On July 8, 2021, Núñez was selected to the 40-man roster and called up to the majors for the first time. He made his debut by pitching two innings against the Arizona Diamondbacks on July 9. He allowed two runs (one earned) on one hit (a home run by Eduardo Escobar) while striking out three. His first MLB strikeout was of Daulton Varsho. Núñez pitched 7 2/3 innings for the Dodgers in 2021 over six games (including one appearance as an opener). He was 0–1 with a 8.22 ERA (seven earned runs allowed) while striking out eight, with four walks. He spent the majority of the season with Oklahoma City, where he was 7–0 with a 2.38 ERA in 32 games.
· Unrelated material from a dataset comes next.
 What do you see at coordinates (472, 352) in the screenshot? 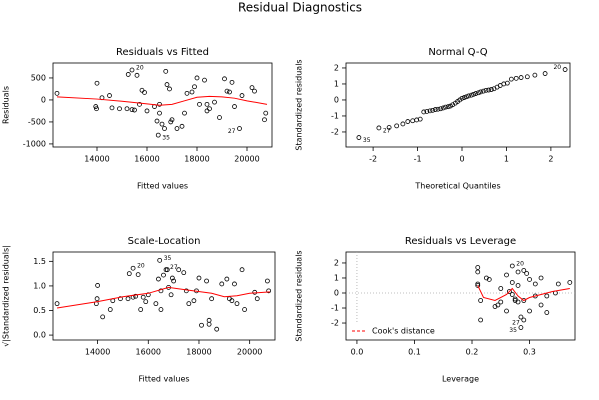
I see `x-tick-label: 0.2` at bounding box center [472, 352].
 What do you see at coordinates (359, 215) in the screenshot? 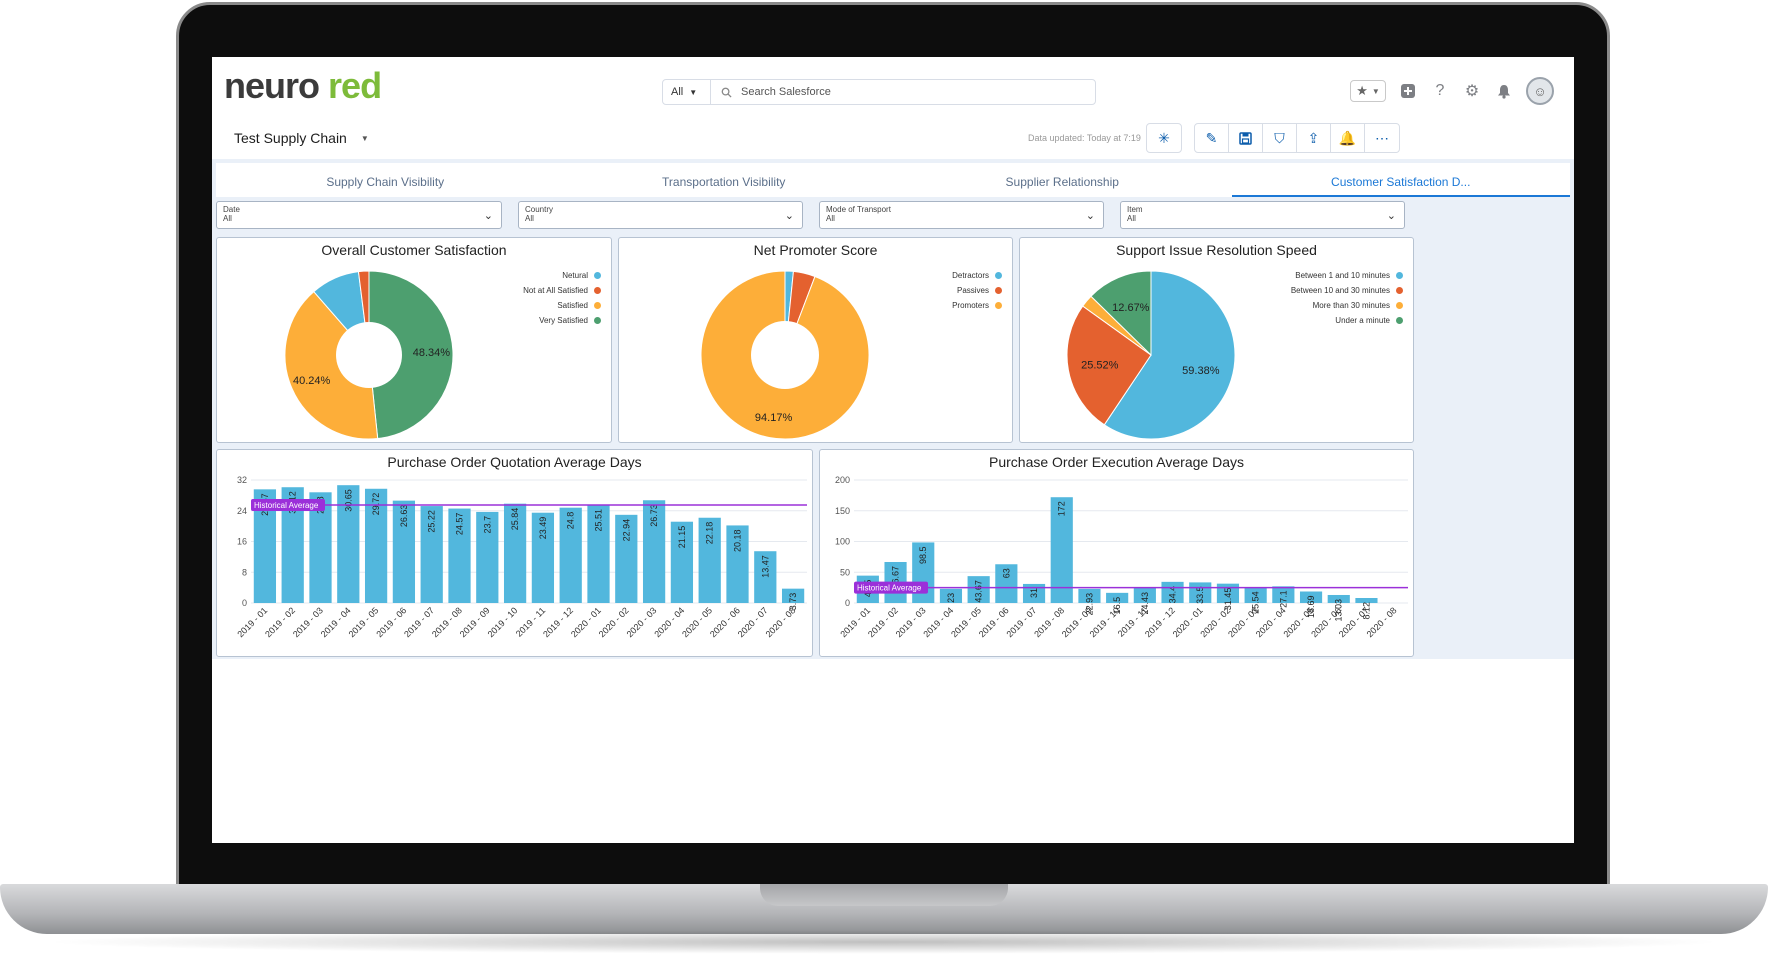
I see `filter-date: Date All ⌄` at bounding box center [359, 215].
Núñez was assigned to Oklahoma City to start the 2022 season, where he worked 4 2/3 innings in three games, allowing four runs on five hits. After his third appearance he was placed on the minor league injured list and it was announced that he would need to undergo Tommy John surgery, ending his season. The Dodgers designated him for assignment on April 24, removing him from the 40-man roster.

===San Francisco Giants===
On April 27, 2022, Núñez was claimed off waivers by the San Francisco Giants, but released a couple of days later on April 29. He re-signed with San Francisco on a minor league deal on May 4.

Núñez returned to action in 2023, making rehab appearances for the rookie–level Arizona Complex League Giants, Single–A San Jose Giants before being activated and assigned to the Triple–A Sacramento River Cats. In 21 appearances between the three affiliates, he recorded a 5.64 ERA with 28 strikeouts across 22 1/3 innings pitched. Núñez elected free agency following the season on November 6, 2023.

===Toros de Tijuana===
On January 23, 2024, Núñez signed with the Toros de Tijuana of the Mexican League. In 9 appearances for the Toros, he struggled to a 6.14 ERA with 8 strikeouts across 7 1/3 innings pitched. On May 16, Núñez was released by Tijuana.

===Acereros de Monclova===
On June 3, 2024, Núñez signed with the Acereros de Monclova of the Mexican League. In 18 games for Monclova, he struggled to a 7.43 ERA with 17 strikeouts over 13 1/3 innings pitched. Núñez was released by the Acereros on October 7.

===Algodoneros de Unión Laguna===
On July 28, 2025, Núñez signed with the Algodoneros de Unión Laguna of the Mexican League. He made two appearances for the team, tossing 2 1/3 scoreless innings of relief with two strikeouts. Núñez was released by the Algondoneros on March 5, 2026.